US-China standoff creating conditions similar to pre-WWI Europe, Kissinger warns
8 Oct, 2020 14:27
The US needs to rethink its hegemony and talk to China about imposing limits on their competition, because the alternative is the creation of conditions similar to those that preceded World War I, Henry Kissinger has warned.
“Our leaders and their leaders have to discuss the limits beyond which they will not push threats, and how to define that,” said Kissinger, a top diplomat during the Nixon administration, who is credited with orchestrating US rapprochement with China.
“You can say this is totally impossible, but if it is, we will slide into a situation similar to World War I,” he warned.
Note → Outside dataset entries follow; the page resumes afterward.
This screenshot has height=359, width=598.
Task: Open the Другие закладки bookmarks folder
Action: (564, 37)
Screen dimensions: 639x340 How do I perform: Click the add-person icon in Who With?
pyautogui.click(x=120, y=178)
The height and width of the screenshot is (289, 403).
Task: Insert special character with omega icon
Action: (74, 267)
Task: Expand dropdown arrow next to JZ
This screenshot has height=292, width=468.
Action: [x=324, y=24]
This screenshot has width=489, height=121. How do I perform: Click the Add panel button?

The development of technology like artificial intelligence (AI) has ushered a leap forward possibly unlike any other since the introduction of the printing press, making the world too complex for unilateralism, Kissinger said.
Washington needs “a new way of thinking” that would acknowledge that today no country is able to “achieve such a unilateral superiority in both strategy and economics that nobody will be in a position to threaten” it, he added.
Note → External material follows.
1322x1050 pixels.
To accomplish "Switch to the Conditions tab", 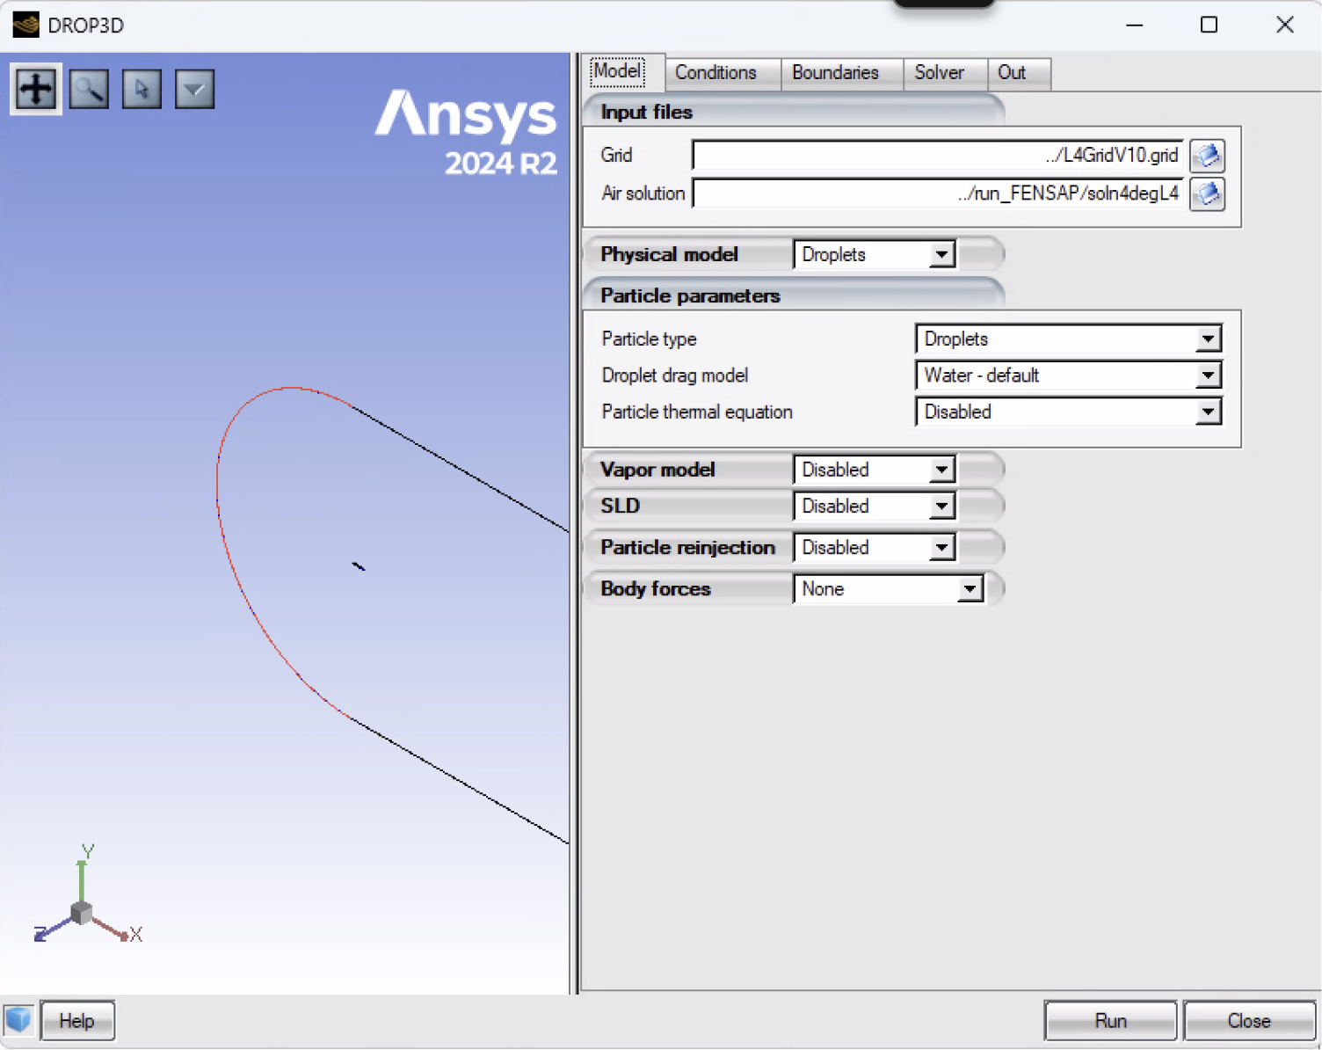I will (x=715, y=73).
“This is a big challenge for any administration, and it’s not a partisan challenge, it’s a historic challenge because we can’t review it every four to eight years, and if we cannot get clear in our own country about this, we can’t deal with other countries.” Kissinger suggested that the proposed talks with China should be conducted over many years to transcend partisanship in the US.
The former diplomat issued his warning on Wednesday during a virtual event hosted by the Economic Club of New York. Economist John Williams, who chairs the Federal Reserve Bank of New York, was the other guest at the discussion.
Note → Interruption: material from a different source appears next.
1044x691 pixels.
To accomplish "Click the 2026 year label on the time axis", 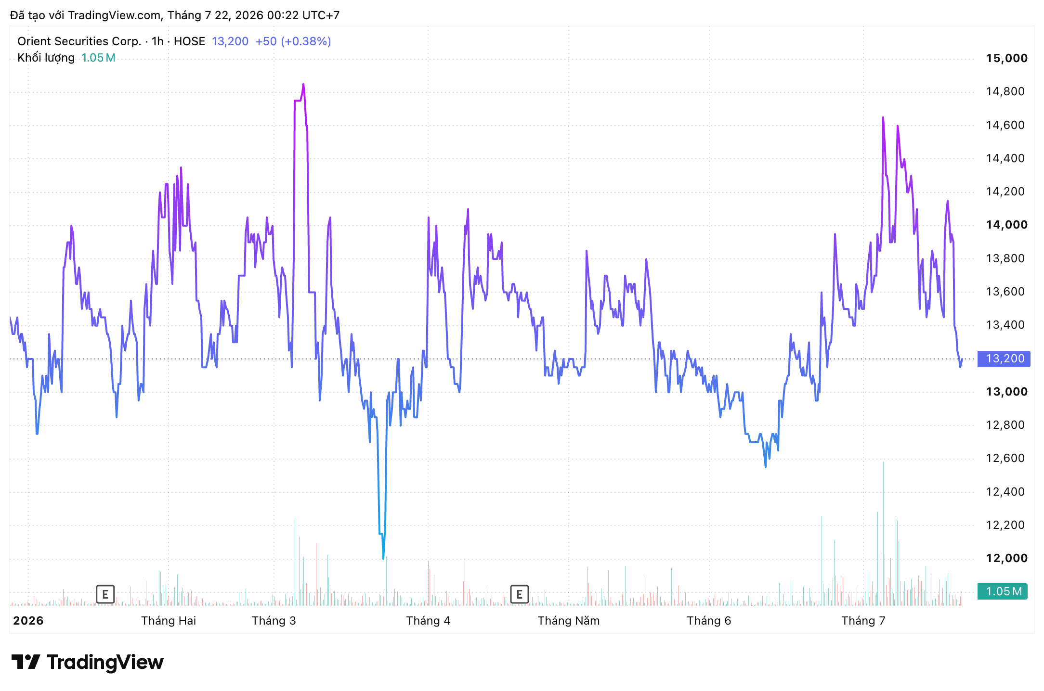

The Trump administration has pursued confrontation with China on several fronts. Among other things, it imposed tariffs on Chinese exports to the US, pressured Chinese tech and communications companies out of American markets, and attempted to blame Beijing for the damage caused by the Covid-19 pandemic.
Anti-Chinese rhetoric was somewhat adopted by his Democratic rival in the presidential election, Joe Biden, who once championed Chinese accession to the World Trade Organization. The broad promise to be tough on China, contrary to how the Trump campaign depicts him, may or may not translate into policy, in the event that Biden wins the presidency in November.